In the Garden of Gethsemane Jesus offered himself to be arrested. He said, “If you are looking for me, then let these men go" (Jn 18:8). In the Praetorium Pilate hands Jesus over to the people in exchange of a criminal, Barabbas – the innocent one in exchange of a sinner. Soon after this Jesus accepts the wood of the cross. About this Isaiah had prophesied:

Surely he took up our pain and bore our suffering,

yet we considered him punished by God,

stricken by him, and afflicted.

But he was pierced for our transgressions,

he was crushed for our iniquities;

the punishment that brought us peace was on him,

and by his wounds we are healed (Is 53: 4-5).

Satan was always jealous of God and of his Son Jesus, because he himself was thrown down from heaven. Therefore he hated all that he created. He fooled Adam into disobeying God got him on his side. Now Jesus had appeared to undo the wrong. Satan could not bear it. And that was the reason Satan did all he could to dissuade Jesus from going to the cross. He tried this from the day Jesus entered the desert to the time he was hanging on the cross. But Jesus submitted himself to death in obedience to the will of the Father. In this way Jesus became “the mediator of a new covenant, so that those who are called may receive the promised eternal inheritance, since a death has occurred which redeemed man from the transgressions under the first covenant” (Heb 9:15).

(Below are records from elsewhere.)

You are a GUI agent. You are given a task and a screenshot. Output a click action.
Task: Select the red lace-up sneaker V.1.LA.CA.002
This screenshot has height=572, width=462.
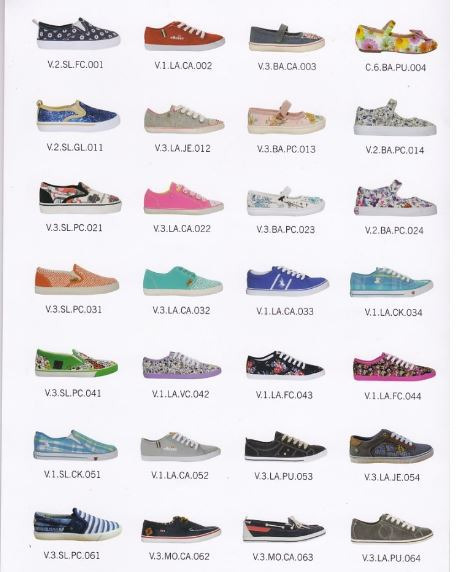click(x=184, y=36)
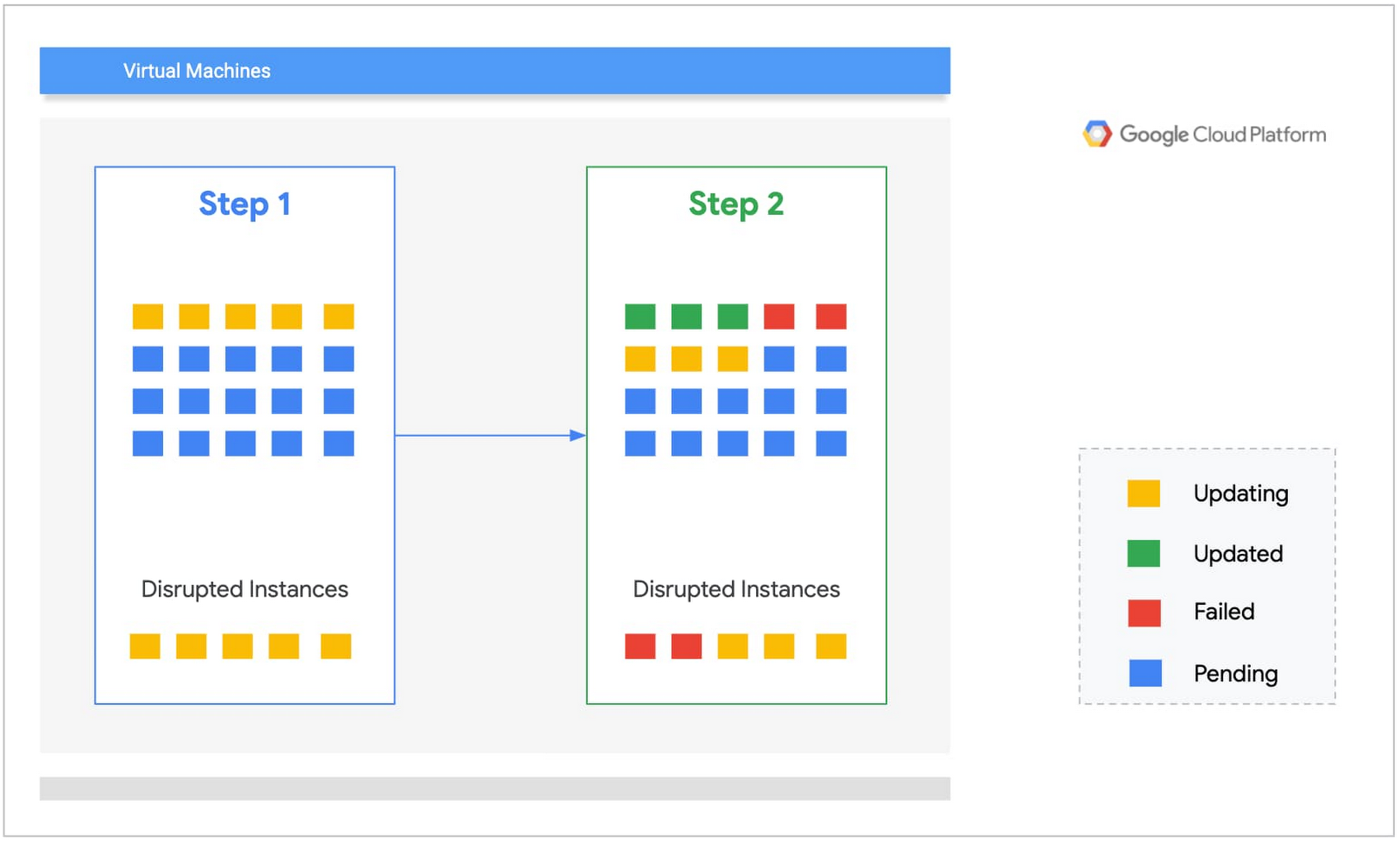Select the yellow Updating legend swatch

pyautogui.click(x=1143, y=494)

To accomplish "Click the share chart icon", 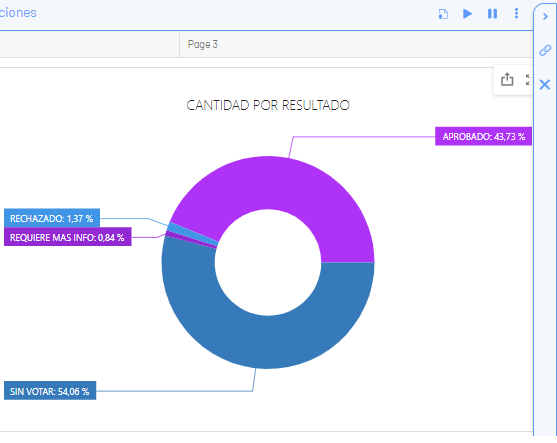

Thus, Abel’s cry has been answered. He has been given eternal life. He received life back with interest, because eternal life is surely higher than earthly life. Besides, God put a mark on the forehead of Cain, thus saving him from being killed by anyone who came across him. Thus Paul says, “Everyone who calls on the name of the Lord will be saved” (Rom 10:13); and again, “For if, while we were God's enemies, we were reconciled to him through the death of his Son, how much more, having been reconciled, shall we be saved through his life (Rom 5:10)!

Thus, the blood of Christ is proved to be more powerful than the blood of Abel.